Wäre über jede Hilfe dankbar 

Gruß Recco


----------



## SlaterB (17. Jun 2009)

Fehler bei RMI in Verbidung mit JDBC
klingt wie
Fehler beim Auto fahren in Verbindung mit Einkaufen im Supermarkt

die beiden Dinge haben normalerweise nichts miteinander zu tun, 
OutOfMemoryError ist aber wirklich einer der weniger Fehler, der alle Vermutungen rechtfertigt,
dennoch kann man immer noch erstmal testen, ob es nicht ohne RMI genauso zur Exception kommt,

wer fragt denn da über RMI etwas ab, ist das ein automatischer Thread?
baue den testweise genauso in den Server ein, so dass der Server selber die gleiche Anzahl JDBC-Anfragen stellt,
nur alles ohne RMI


----------



## tuxedo (17. Jun 2009)

Klingt für mich als würde in dem zyklischen Abfragen das Resultset und/oder andere JDBC relevante Dinge nicht ordnungsgemäß geschlossen werden, so dass der Speicher wieder freigegeben wird, und deshalb der Speicher voll läuft bis nach 15min die JVM die Flügel streckt...

- Alex


----------



## Recco (17. Jun 2009)

SlaterB hat gesagt.:


> Fehler bei RMI in Verbidung mit JDBC
> klingt wie Fehler beim Auto fahren in Verbindung mit Einkaufen im Supermarkt



Da habe ich mich etwas unglücklich ausgedrückt, da hast du recht, war schon spät gestern nacht 



SlaterB hat gesagt.:


> wer fragt denn da über RMI etwas ab, ist das ein automatischer Thread?
> baue den testweise genauso in den Server ein, so dass der Server selber die gleiche Anzahl JDBC-Anfragen stellt,
> nur alles ohne RMI



Japps, ein Thread fragt zyklisch per RMI die Datenbank ab. Müsste das dann ausprobieren wie sich das ganze ohne RMI verhält.



> Klingt für mich als würde in dem zyklischen Abfragen das Resultset und/oder andere JDBC relevante Dinge nicht ordnungsgemäß geschlossen werden, so dass der Speicher wieder freigegeben wird, und deshalb der Speicher voll läuft bis nach 15min die JVM die Flügel streckt...



Das könnte evtl. des Problems Lösung sein. Ist es denn auf jeden Fall erforderlich das Resultset mit einem close() zu beenden?

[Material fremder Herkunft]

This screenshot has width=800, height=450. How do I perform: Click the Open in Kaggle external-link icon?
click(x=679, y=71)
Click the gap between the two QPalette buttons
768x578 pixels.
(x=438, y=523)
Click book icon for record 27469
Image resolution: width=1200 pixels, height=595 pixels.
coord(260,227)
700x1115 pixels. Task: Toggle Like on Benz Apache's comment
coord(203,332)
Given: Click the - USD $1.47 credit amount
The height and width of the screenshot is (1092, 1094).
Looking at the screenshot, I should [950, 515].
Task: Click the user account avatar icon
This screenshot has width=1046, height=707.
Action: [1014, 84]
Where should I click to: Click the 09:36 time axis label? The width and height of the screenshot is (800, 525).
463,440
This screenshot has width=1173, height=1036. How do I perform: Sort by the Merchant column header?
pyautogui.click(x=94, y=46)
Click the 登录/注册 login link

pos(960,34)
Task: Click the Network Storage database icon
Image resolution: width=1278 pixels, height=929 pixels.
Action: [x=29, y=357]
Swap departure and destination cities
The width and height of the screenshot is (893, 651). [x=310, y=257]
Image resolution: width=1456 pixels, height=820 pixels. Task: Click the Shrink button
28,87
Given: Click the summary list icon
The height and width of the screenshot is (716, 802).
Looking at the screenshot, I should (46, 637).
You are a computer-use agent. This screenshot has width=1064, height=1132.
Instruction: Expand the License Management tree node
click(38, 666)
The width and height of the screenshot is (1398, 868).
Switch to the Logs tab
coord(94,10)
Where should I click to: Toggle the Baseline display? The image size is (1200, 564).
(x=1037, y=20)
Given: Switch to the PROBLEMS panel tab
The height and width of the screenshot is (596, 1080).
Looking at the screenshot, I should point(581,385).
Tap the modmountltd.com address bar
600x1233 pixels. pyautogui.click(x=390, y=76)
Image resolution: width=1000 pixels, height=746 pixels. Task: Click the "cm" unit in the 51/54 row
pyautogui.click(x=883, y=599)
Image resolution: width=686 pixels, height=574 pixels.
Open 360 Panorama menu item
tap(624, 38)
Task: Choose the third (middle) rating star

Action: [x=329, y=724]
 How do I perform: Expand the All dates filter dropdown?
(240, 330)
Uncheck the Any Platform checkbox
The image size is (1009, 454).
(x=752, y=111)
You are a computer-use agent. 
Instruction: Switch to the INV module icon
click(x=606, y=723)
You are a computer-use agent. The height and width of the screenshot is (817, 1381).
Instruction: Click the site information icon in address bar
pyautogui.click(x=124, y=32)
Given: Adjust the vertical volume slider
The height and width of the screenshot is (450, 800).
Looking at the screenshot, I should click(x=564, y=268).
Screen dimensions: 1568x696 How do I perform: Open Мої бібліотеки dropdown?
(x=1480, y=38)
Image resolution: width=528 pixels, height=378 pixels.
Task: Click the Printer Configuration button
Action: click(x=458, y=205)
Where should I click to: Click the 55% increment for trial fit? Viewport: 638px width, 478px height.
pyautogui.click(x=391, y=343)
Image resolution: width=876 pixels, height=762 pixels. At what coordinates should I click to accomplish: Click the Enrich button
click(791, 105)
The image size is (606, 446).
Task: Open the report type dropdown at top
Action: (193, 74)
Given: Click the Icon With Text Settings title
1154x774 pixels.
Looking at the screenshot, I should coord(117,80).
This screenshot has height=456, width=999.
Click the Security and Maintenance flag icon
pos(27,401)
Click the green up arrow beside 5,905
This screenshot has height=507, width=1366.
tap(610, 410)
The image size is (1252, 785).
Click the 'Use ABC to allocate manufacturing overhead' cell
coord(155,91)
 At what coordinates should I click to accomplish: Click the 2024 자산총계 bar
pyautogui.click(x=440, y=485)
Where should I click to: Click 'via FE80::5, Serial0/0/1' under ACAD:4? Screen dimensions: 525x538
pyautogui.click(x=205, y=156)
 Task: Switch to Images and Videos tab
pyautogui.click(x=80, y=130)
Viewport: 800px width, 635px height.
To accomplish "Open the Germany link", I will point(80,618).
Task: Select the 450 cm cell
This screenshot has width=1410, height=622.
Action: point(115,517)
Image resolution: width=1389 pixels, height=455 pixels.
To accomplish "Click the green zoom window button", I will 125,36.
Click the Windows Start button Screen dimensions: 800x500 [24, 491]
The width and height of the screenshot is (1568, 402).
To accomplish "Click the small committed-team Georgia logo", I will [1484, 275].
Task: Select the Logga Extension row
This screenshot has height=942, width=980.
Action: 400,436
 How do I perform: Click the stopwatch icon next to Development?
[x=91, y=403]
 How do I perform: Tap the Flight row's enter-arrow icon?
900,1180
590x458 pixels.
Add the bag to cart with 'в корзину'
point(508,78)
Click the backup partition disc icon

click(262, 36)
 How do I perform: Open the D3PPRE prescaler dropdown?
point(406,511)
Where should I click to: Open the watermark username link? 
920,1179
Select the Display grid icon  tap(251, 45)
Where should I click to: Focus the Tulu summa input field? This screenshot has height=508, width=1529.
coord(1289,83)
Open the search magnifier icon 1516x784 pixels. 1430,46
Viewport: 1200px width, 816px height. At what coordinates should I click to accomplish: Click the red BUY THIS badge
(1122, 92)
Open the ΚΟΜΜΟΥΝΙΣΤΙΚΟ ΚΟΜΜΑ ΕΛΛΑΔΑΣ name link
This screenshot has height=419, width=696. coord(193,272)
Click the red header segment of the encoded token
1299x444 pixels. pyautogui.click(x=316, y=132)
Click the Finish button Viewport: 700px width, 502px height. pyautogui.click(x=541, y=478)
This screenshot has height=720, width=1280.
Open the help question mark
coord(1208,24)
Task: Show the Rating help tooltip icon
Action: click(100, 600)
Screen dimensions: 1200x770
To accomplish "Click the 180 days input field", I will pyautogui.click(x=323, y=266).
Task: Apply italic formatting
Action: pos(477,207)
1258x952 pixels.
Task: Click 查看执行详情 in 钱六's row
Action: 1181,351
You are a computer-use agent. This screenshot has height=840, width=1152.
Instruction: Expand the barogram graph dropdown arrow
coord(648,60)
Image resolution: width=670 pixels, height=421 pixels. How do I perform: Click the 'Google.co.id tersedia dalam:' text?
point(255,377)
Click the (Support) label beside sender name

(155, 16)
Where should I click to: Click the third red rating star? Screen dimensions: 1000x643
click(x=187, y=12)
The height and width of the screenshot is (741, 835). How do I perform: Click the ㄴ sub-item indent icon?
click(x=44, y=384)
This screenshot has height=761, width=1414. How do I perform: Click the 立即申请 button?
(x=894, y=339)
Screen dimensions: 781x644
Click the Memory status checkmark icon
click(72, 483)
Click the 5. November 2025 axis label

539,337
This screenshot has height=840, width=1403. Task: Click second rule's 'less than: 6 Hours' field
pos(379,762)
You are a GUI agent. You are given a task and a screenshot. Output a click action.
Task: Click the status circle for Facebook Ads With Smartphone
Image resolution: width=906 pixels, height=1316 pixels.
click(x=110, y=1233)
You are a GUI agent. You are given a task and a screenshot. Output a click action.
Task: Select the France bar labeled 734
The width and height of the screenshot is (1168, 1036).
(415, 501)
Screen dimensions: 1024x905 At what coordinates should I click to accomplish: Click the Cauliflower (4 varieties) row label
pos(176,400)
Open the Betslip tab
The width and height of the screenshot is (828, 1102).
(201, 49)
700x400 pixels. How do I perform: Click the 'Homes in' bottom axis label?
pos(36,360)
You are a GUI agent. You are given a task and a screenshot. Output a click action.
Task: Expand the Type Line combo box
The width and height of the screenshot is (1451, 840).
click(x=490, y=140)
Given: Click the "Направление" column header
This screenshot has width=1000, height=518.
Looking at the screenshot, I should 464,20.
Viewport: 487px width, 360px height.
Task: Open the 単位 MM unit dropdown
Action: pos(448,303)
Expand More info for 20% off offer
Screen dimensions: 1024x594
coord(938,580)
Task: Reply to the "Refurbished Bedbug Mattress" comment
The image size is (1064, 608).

Habe das bisher nicht gemacht, da es in der Literatur die ich als Hilfestellung verwendet habe nicht genutzt wurde. Werde das gleich mal ausprobieren und berichten.

Recco


----------



## SlaterB (17. Jun 2009)

dann auch das Statement und vor allem die Connection schließen, falls du nicht immer exakt dieselbe verwendest


----------



## tuxedo (17. Jun 2009)

Naja, zumindest das Statement solltest du closen:



			
				http://java.sun.com/javase/6/docs/api/java/sql/Statement.html#close() hat gesagt.:
			
		

> Releases this Statement object's database and JDBC resources immediately instead of waiting for this to happen when it is automatically closed. It is generally good practice to release resources as soon as you are finished with them to avoid tying up database resources.
> 
> Calling the method close on a Statement object that is already closed has no effect.
> 
> *Note:*When a Statement object is closed, its current ResultSet object, if one exists, is also closed.


----------



## Recco (17. Jun 2009)

Problem gelöst! 

Da ich das Statement und das Resultset nach jedem Aufruf wieder schließe läuft die Anwendung fehlerfrei! Habe das jetzt ne gute Stunde getestet.

Vielen Dank für Eure Hilfe!

Recco


----------